Wang, 45, an associate chief physician of the general surgery department in Harbin Children's Hospital, received more than 1,400 patients and performed hundreds of operations in the hospital of Kiffa, a city in south Mauritania.

"Harbin has a long history of sending medical personnel in the country, but it was the first time that a pediatrician had been invited to join in," said Wang. "So when I got the news that the 32nd batch would be sent in last July, my first thought was I must participate in the mission and it would be a big plus in my career."

Before departing, Wang did lots of research about the situation in Mauritania, especially the city where he would be based.

"I thought I was ready for the challenges, from the extreme natural conditions to the serious health challenges," he said. "But when we landed in Kiffa, we were overwhelmed by a series of difficulties beyond our imagination."

Kiffa, with a tropical desert climate, is extremely dry and hot. The huge temperature differences between Harbin and Kiffa were very challenging.

"There were mosquitoes and other insects that we never saw in China," said Wang, adding "sandstorms would engulf the area without notice."

"But all these difficulties could not dampen the spirit of the Chinese doctors. From the first day we set foot there, we knew we had to stick to our posts," he said.

The Chinese doctors were warmly welcomed by the locals.

"In their eyes, the Chinese doctors are omnipotent and we can save their lives under any circumstances," said Wang. "They would ask Chinese doctors for help with eager eyes when they got sick."

Almost everyone there can say "hello, Chinese doctor" in Chinese.

Due to the extremely high temperature and the rampant flies, a large number of the outpatients suffered diarrhea, especially in the period between April and October.

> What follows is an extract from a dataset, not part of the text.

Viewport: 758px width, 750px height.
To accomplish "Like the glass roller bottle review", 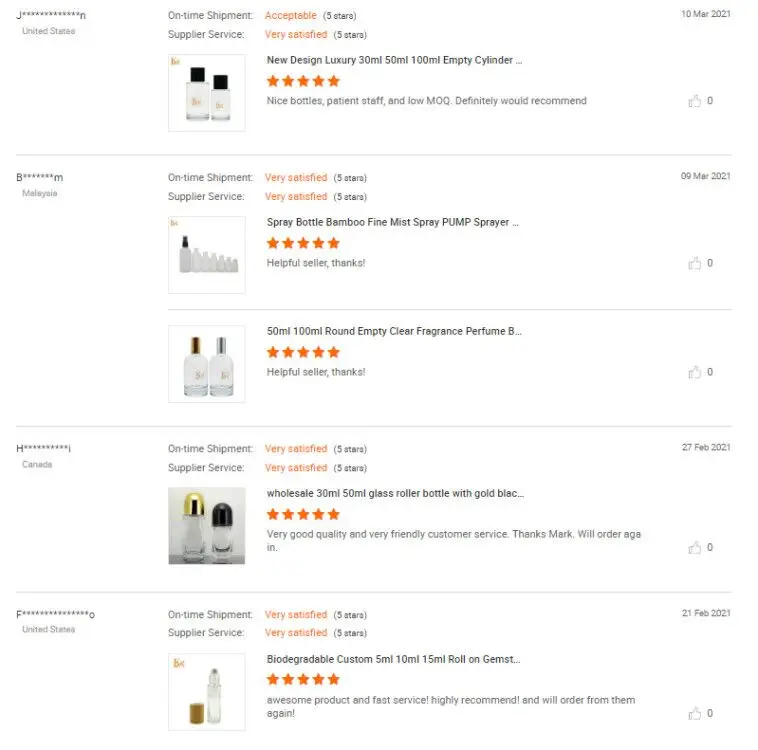I will click(695, 548).
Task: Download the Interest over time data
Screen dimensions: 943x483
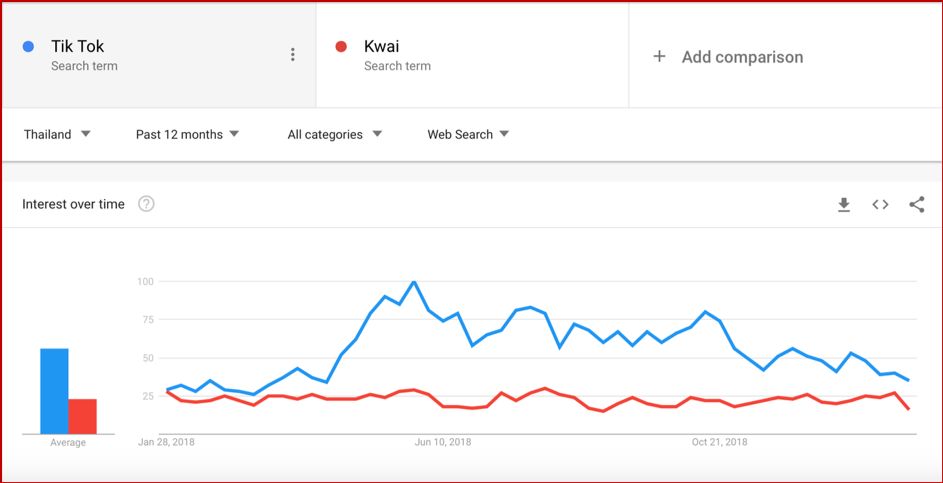Action: [844, 205]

"I still remember during a night shift, I received six children who were suffering diarrhea and one of them had been in moribund condition because of serious dehydration," said Wang. "I treated him and finally the little boy recovered. He said goodbye in Chinese to me before he left."

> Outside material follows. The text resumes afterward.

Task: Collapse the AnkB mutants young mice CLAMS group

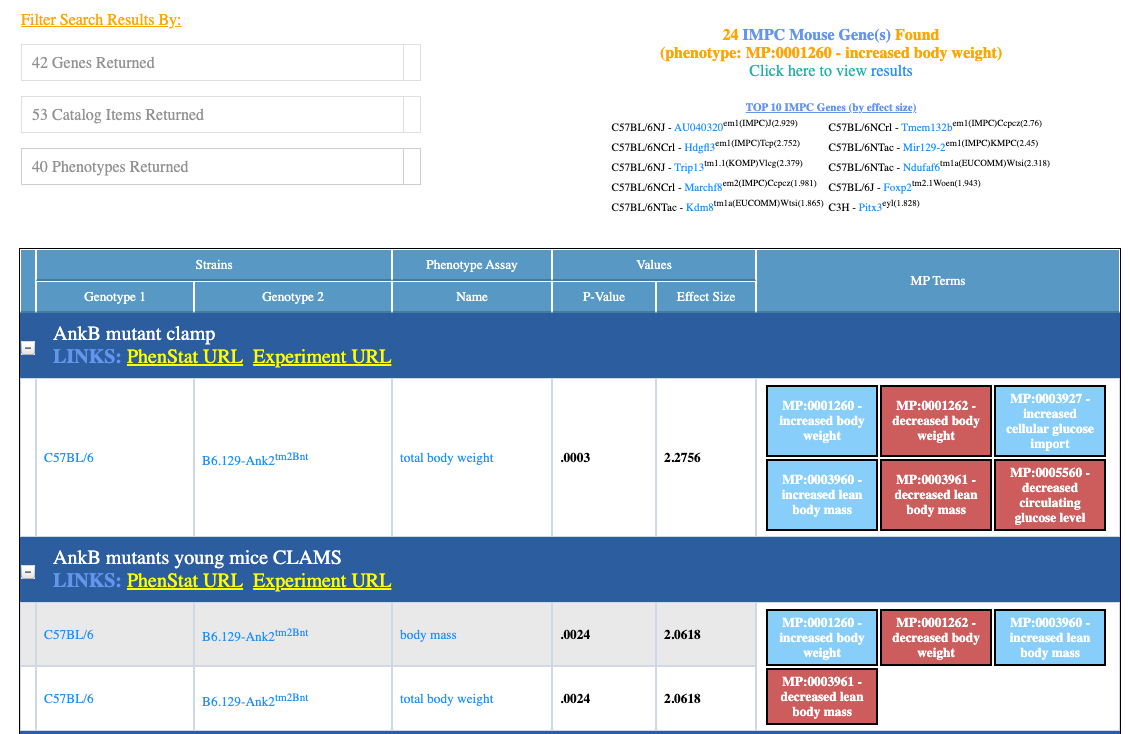Action: click(28, 572)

Besides the daily work as a pediatrician, he often treated adult patients and also gave the obstetric nurses in the hospital a training course about how to dispose neonates.

"In the past year, I felt quit honored as a Chinese. I received great trust and respect from the local residents. They have appreciated our help in the past decades."

"Just like Leng Feng, a former Chinese special forces operative says in the film Wolf Warrior II, I will always remember, there is a strong motherland behind me and supporting me," Wang said.